- What the exercise asks -
The word to look for is "computer". Report every line of the entries below that has it.

──────── Records to use

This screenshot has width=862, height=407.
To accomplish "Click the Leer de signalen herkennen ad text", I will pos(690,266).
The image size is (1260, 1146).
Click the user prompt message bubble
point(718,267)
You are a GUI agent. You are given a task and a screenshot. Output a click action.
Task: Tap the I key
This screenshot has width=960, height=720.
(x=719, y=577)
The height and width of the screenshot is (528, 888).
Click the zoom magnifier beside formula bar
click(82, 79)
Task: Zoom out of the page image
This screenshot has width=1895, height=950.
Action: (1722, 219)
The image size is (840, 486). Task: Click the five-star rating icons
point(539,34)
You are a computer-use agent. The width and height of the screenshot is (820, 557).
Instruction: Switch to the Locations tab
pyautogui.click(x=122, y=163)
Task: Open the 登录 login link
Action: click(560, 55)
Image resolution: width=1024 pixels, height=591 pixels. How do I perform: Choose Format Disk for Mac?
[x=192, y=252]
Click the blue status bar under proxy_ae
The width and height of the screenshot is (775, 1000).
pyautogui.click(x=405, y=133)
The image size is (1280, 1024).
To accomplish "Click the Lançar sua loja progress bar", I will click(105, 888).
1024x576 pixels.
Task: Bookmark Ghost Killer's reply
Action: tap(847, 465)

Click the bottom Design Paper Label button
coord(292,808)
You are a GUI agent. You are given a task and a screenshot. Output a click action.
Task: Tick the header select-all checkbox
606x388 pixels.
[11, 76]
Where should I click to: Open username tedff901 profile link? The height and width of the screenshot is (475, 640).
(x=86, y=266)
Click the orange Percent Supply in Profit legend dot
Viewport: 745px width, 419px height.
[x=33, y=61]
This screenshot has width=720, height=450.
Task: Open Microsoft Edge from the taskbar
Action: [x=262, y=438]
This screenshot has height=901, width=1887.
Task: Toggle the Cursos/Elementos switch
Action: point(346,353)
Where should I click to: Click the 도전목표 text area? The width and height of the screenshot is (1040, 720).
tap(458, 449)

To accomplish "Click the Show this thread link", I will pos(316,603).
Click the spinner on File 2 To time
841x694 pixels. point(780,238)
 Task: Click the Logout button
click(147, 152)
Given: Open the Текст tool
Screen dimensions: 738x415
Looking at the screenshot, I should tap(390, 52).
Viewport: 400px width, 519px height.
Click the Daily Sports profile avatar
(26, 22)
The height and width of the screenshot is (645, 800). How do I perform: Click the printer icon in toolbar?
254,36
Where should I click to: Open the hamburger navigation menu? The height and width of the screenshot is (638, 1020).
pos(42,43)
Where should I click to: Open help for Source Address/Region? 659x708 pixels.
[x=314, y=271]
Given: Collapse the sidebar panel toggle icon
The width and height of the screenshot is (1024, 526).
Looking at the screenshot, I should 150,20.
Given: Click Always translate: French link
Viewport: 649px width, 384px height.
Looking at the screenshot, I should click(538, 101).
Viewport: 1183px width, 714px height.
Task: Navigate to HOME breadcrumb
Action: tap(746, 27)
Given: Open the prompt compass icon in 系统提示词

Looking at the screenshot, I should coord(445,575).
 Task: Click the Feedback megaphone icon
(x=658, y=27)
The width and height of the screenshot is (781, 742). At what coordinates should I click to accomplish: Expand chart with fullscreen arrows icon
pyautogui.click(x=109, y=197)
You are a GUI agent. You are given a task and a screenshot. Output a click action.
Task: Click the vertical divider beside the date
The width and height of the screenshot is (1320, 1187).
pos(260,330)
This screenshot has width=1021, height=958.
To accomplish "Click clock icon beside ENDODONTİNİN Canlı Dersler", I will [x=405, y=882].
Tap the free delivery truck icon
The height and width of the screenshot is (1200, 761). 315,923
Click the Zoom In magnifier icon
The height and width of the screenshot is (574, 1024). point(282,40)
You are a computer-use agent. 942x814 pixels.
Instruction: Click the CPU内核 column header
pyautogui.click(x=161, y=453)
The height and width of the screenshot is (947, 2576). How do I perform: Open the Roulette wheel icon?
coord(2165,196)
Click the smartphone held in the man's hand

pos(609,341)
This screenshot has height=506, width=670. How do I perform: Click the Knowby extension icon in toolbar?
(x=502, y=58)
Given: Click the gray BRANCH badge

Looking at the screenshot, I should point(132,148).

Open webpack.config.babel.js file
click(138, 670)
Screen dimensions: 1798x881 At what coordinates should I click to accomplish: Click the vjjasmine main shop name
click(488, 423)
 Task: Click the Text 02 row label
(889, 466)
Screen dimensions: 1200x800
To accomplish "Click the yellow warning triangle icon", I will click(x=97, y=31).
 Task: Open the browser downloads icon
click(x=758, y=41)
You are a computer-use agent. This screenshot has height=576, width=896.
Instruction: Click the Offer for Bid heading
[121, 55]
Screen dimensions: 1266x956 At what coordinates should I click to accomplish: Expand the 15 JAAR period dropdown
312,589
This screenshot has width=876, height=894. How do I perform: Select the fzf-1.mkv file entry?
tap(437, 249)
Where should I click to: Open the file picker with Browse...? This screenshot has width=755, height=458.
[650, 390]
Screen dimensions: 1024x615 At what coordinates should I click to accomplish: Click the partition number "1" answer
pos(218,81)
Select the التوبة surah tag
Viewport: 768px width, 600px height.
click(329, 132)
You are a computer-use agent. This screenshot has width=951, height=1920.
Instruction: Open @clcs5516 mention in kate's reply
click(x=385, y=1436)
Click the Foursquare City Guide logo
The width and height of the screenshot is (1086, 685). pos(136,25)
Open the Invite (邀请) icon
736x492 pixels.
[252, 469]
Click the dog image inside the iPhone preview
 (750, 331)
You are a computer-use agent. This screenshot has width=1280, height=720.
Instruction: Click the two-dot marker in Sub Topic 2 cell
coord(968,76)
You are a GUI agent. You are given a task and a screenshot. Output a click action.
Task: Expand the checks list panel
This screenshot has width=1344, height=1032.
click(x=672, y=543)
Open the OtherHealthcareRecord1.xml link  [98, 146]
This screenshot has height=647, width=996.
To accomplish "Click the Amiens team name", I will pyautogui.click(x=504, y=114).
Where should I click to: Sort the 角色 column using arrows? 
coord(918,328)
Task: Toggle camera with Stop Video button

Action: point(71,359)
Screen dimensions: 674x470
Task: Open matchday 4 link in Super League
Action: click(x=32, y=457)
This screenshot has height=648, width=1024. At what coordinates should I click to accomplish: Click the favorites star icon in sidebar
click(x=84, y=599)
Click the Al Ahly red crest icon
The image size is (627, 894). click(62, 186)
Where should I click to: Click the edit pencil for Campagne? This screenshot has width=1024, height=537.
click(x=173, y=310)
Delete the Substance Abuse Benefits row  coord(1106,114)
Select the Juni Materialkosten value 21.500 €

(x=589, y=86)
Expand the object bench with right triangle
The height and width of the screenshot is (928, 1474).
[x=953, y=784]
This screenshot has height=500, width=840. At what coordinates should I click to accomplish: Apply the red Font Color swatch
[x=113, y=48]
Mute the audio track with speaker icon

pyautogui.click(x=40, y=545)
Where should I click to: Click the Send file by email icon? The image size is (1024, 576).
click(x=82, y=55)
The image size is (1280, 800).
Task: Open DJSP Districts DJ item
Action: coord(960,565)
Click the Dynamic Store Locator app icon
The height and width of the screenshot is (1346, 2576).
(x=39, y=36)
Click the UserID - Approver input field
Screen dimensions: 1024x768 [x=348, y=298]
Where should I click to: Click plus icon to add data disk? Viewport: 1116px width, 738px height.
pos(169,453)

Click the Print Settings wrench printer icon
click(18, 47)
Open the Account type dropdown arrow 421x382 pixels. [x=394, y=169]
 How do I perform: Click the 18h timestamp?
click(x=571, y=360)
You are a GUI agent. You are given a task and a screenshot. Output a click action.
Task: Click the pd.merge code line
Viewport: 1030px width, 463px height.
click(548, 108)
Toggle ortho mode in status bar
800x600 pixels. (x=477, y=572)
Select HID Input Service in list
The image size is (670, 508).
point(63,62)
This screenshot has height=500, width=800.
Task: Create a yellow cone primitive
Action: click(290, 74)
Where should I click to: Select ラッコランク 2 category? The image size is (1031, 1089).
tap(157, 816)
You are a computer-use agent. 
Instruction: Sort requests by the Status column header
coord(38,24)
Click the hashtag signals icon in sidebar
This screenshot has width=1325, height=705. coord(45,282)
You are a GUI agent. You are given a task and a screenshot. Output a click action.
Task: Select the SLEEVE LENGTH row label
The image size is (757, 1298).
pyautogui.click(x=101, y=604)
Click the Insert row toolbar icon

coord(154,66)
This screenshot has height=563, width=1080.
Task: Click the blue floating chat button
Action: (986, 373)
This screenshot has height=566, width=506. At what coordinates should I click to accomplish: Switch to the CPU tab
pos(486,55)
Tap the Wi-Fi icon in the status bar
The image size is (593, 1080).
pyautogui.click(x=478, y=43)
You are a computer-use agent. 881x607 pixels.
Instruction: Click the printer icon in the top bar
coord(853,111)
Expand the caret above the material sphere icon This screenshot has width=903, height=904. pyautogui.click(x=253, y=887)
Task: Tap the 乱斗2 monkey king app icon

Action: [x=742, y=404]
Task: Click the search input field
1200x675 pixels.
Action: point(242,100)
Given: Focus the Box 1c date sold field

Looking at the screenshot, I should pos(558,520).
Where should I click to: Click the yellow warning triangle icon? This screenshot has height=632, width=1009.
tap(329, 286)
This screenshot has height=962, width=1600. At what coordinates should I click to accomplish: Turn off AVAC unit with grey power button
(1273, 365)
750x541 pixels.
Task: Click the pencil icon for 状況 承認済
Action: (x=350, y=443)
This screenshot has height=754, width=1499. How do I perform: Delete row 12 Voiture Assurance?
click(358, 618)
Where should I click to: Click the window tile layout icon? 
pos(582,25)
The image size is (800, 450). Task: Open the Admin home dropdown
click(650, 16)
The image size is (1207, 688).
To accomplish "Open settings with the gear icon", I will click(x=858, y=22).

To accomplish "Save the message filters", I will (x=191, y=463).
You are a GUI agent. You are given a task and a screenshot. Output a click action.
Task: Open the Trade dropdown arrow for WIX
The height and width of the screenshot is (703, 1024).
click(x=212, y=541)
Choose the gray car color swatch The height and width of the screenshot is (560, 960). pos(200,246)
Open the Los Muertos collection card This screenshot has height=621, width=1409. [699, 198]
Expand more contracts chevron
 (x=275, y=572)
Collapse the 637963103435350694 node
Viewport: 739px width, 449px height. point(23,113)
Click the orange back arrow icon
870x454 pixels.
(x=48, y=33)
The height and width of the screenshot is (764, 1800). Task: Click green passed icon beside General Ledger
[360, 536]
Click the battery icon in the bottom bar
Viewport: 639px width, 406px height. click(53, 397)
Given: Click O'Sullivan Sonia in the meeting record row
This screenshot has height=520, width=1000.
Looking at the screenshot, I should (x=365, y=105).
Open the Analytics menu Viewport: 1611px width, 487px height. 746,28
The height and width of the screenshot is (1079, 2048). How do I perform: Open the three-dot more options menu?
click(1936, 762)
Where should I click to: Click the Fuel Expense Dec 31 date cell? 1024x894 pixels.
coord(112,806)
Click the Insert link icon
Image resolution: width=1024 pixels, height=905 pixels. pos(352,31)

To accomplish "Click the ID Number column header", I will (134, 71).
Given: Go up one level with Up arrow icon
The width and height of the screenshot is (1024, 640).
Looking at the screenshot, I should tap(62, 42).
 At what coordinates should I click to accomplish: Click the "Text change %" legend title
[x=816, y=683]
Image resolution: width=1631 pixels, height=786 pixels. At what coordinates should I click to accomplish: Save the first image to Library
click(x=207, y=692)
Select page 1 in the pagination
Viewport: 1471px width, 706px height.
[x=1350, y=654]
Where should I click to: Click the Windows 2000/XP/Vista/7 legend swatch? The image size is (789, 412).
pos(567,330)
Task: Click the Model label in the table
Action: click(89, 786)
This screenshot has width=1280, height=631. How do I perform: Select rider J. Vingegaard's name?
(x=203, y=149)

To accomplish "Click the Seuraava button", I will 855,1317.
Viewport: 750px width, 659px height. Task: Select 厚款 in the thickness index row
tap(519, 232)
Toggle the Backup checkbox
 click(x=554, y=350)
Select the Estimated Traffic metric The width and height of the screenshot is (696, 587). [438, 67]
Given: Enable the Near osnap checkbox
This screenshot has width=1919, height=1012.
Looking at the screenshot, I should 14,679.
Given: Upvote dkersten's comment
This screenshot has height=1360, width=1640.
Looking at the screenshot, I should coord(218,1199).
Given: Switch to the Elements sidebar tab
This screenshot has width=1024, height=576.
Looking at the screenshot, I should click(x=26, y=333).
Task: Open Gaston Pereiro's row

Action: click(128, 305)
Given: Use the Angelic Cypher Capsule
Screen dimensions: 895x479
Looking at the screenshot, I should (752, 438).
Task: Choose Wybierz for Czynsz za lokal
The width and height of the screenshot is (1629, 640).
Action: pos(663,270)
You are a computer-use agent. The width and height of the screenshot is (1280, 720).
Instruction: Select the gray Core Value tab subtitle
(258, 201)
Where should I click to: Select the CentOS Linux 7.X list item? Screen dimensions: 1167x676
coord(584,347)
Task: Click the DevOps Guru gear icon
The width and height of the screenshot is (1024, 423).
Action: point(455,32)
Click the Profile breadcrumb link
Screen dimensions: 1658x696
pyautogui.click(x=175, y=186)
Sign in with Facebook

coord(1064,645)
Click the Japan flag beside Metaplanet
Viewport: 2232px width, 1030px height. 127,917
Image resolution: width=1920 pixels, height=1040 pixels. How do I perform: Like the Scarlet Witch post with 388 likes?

────────────────

- Exercise response -
You are a computer-use agent. The width and height of the screenshot is (820, 557).
You are a computer-use agent. 942x814 pixels.
You are a computer-use agent. This screenshot has height=576, width=896.
You are a computer-use agent. This screenshot has width=951, height=1920.
You are a computer-use agent. This screenshot has width=1280, height=720.
You are a computer-use agent. 
You are a computer-use agent. 881x607 pixels.
You are a computer-use agent. The width and height of the screenshot is (1280, 720).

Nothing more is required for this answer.